=== Texte proposé ===

Par le père Dino Gbebe
Le nom de Julien l’apostat restera à jamais gravé dans les annales de l’histoire comme celui d’un empereur renégat qui, dans le but de réhabiliter le paganisme, se mit à persécuter les chrétiens. C’était autour des années 360, au lendemain de la reconnaissance officielle du christianisme par l’empereur Constantin. Pour freiner la diffusion et la croissance de l’Église, Julien institua une hiérarchie de prêtres païens auxquels il accorda de nombreux privilèges. Sa haine à l’égard des chrétiens était liée, semble t-il, à un fait malheureux qui a marqué son enfance. Alors qu’il n’avait que six ans, Julien vit les gardes du palais royal massacrer son père, son frère et d’autres membres de sa famille. Profondément choqué, il se demanda comment l’empereur Constance, qui se prévalait d’être un bon chrétien, pouvait ordonner une telle barbarie. Le contre témoignage de l’empereur disqualifia pour toujours à ses yeux sa personne et sa religion (cf. Benoit XVI, Deus caritas est, n°24).
Ils sont peut-être nombreux ceux qui, à tort ou à raison, à l’instar du Julien l’apostat, rejettent le message évangélique à cause du manque d’amour des chrétiens. Ont-ils vraiment tort ? Le contre témoignage à l’amour, hélas, est l’un des scandales les plus douloureux de tous les temps.
Dans l’Évangile de ce dimanche, Jésus rappelle avec une insistance particulière, que l’amour doit être la vocation fondamentale des siens, une preuve de l’authenticité de leur mission : « Je vous donne un commandement nouveau : c’est de vous aimer les uns les autres. Comme je vous ai aimés, aimez-vous les uns les autres. Ce qui montrera à tous les hommes que vous êtes mes disciples, c’est l’amour que vous aurez les uns pour les autres ». Pourquoi, Jésus parle t-il de commandement nouveau alors qu’il n’est pas le premier à enseigner la primauté de l’amour ? En quoi consiste cette nouveauté par rapport à tous ceux qui, avant lui et après lui, ont eu à parler de l’amour ?
Il est évident qu’il ne s’agit pas d’une nouveauté « temporelle » mais plutôt d’une différence « substantielle », car l’amour que propose le Christ doit se reconnaître à certaines caractéristiques qu’il importe de présenter brièvement.
L’universalité. Il est question ici d’un amour sans barrières ni frontières, offert à tout homme, y compris à l’ennemi ; un amour qui prend comme modèle la bonté sans limites de Dieu envers chacune de ses créatures.
L’intensité. La deuxième caractéristique de cet amour c’est son intensité. Sur ce point, Jésus lui-même donne une mesure qu’il confirmera quelques jours plus tard sur la croix, en s’offrant pour l’humanité : « Il n’y a pas de plus grand amour que de donner sa vie pour ceux qu’on aime ». Aimer jusqu’au bout, aimer jusqu’au don de soi : voilà la grande leçon de l’amour du Christ.

=== Matériel fourni ===

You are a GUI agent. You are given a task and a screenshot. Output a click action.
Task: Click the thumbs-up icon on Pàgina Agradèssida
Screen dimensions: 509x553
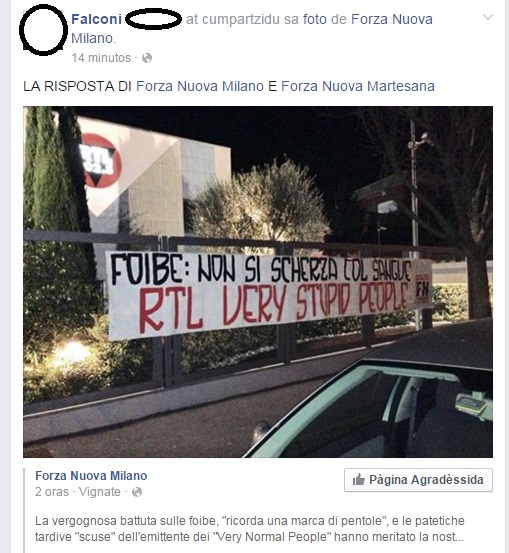pos(358,480)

===

*Consignes*
a. Citez, s'il vous plaît, tout le passage de l'homélie allant de « L’universalité. Il est » jusqu'à « de ses créatures. ».
b. D'après l'homélie, quel âge avait Julien lorsqu'il vit les gardes du palais royal massacrer son père ?
Les lignes n'ont aucun rapport avec l'homélie.

*Corrigés*
a.
L’universalité. Il est question ici d’un amour sans barrières ni frontières, offert à tout homme, y compris à l’ennemi ; un amour qui prend comme modèle la bonté sans limites de Dieu envers chacune de ses créatures.

b. Il n'avait que six ans.